→ **Passage to read**:
━━━━━━━━━━━━━━━━━━━━

Entertainment Studios Networks is a group of seven high-definition cable networks operated by Entertainment Studios Inc., a company owned by and featuring comedian Byron Allen.

The seven networks include Cars.TV, Comedy.TV, ES.TV, Justice Central, MyDestination.TV, Pets.TV and Recipe.TV. All the shows appearing on the networks are produced and distributed exclusively by Entertainment Studios, but are also distributed in traditional broadcast syndication, to some controversy by cable providers who have rejected carriage of the networks under those grounds as providing low customer value when those programs are all available on traditional television stations. In addition, Byron Allen in early 2018 acquired The Weather Channel, which remained mainly under carriage agreements under its old management, along with its own separate corporate structure, but now comes under the same carriage agreement with ESN and Allen Media, Byron Allen's broadcast stations group.

History
The networks were launched in May 2009 through a deal with Verizon FIOS and have since expanded to several other pay-TV services. The networks are also offered direct-to-consumer through a Roku/Amazon Fire TV channel known as "SmartTV.com".

On March 22, 2018, Byron Allen's Entertainment Studios announced its intent to acquire The Weather Channel's television assets from an NBCUniversal/Blackstone Group partnership. The actual value is undisclosed, but was reported to be around $300 million; the channel's non-television assets, which were separately sold to IBM two years prior, were not included in the sale. Likewise, the regional sports networks Entertainment Studios is purchasing in conjunction with Sinclair Broadcast Group, Bally Sports (formerly Fox Sports Networks), will be operated in a separate venture, Diamond Sports Ventures.

Ratings
As of the end of 2017, only two of the channels in the suite, Justice Central and Comedy.TV, maintained a nightly Nielsen average enough to tabulate a rating, while the others five had such a low sample size, they unable to be rated; the two channels also are regularly among the least rated Nielsen-measured networks in the United States. ESN has since classed the other five networks together as one unit known as "ESN Lifestyle" for ratings purposes to allow Nielsen classification, though this has not been reflected on-air.

As of 2019, Comedy.TV was the lowest-rated network measured by Nielsen, with an average of 1,000 primetime viewers. Justice Central had the highest viewership among Allen networks, averaging 11,000 viewers. The remaining five channels have a combined average of 3,000 viewers.

Channels

Cars.TV - dedicated to notable cars, showcasing the collectors, designers, innovators, and ultimate car enthusiasts.

━━━━━━━━━━━━━━━━━━━━

→ **Data section**:
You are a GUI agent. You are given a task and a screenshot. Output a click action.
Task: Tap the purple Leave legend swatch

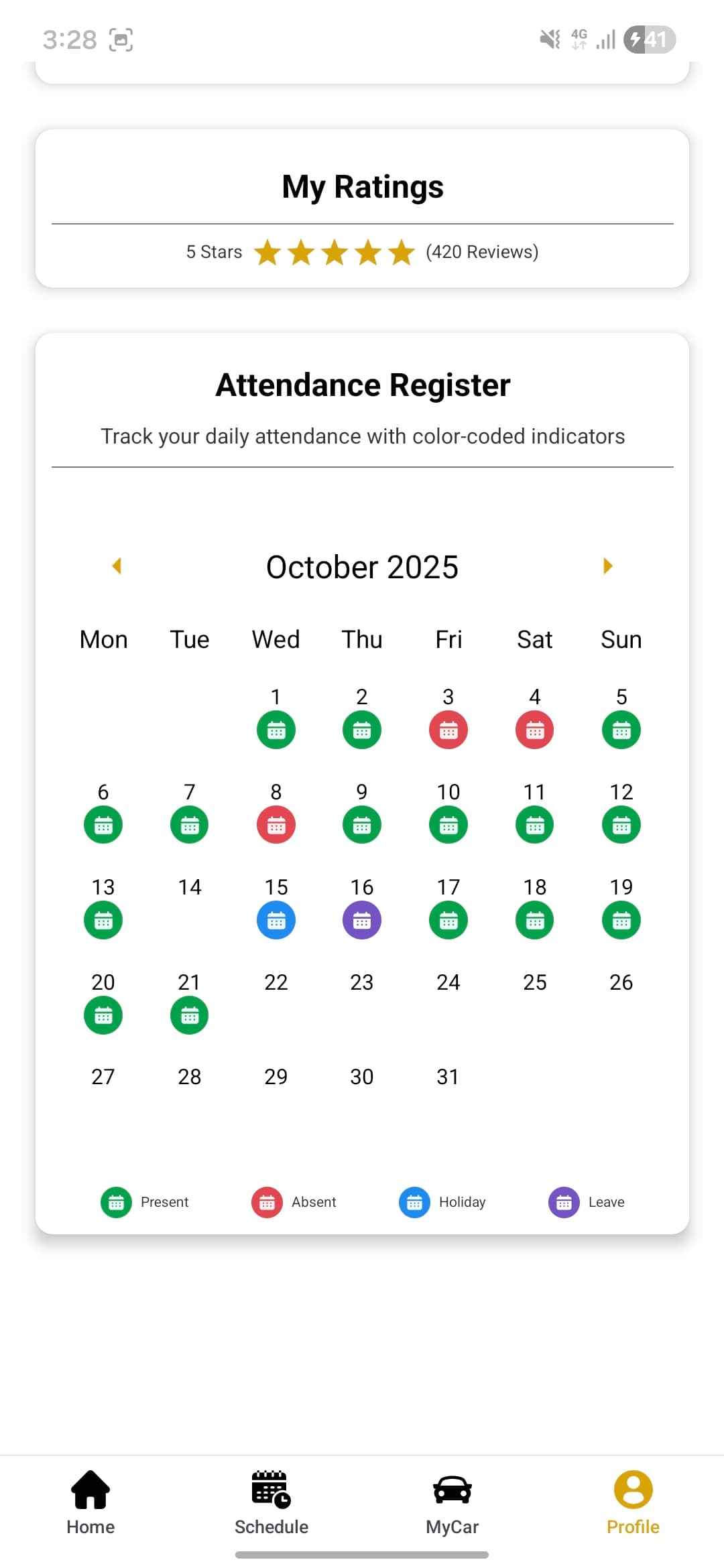tap(564, 1202)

━━━━━━━━━━━━━━━━━━━━

→ **Tasks to complete**:
• a. Name each of the seven cable networks the Entertainment Studios Networks page says the group includes.
• b. From the Entertainment Studios Networks page, retype everything from "As of 2019, Comedy.TV" down to "of 3,000 viewers.".

→ **Solutions by task**:
• a. Cars.TV, Comedy.TV, ES.TV, Justice Central, MyDestination.TV, Pets.TV, Recipe.TV

• b.
As of 2019, Comedy.TV was the lowest-rated network measured by Nielsen, with an average of 1,000 primetime viewers. Justice Central had the highest viewership among Allen networks, averaging 11,000 viewers. The remaining five channels have a combined average of 3,000 viewers.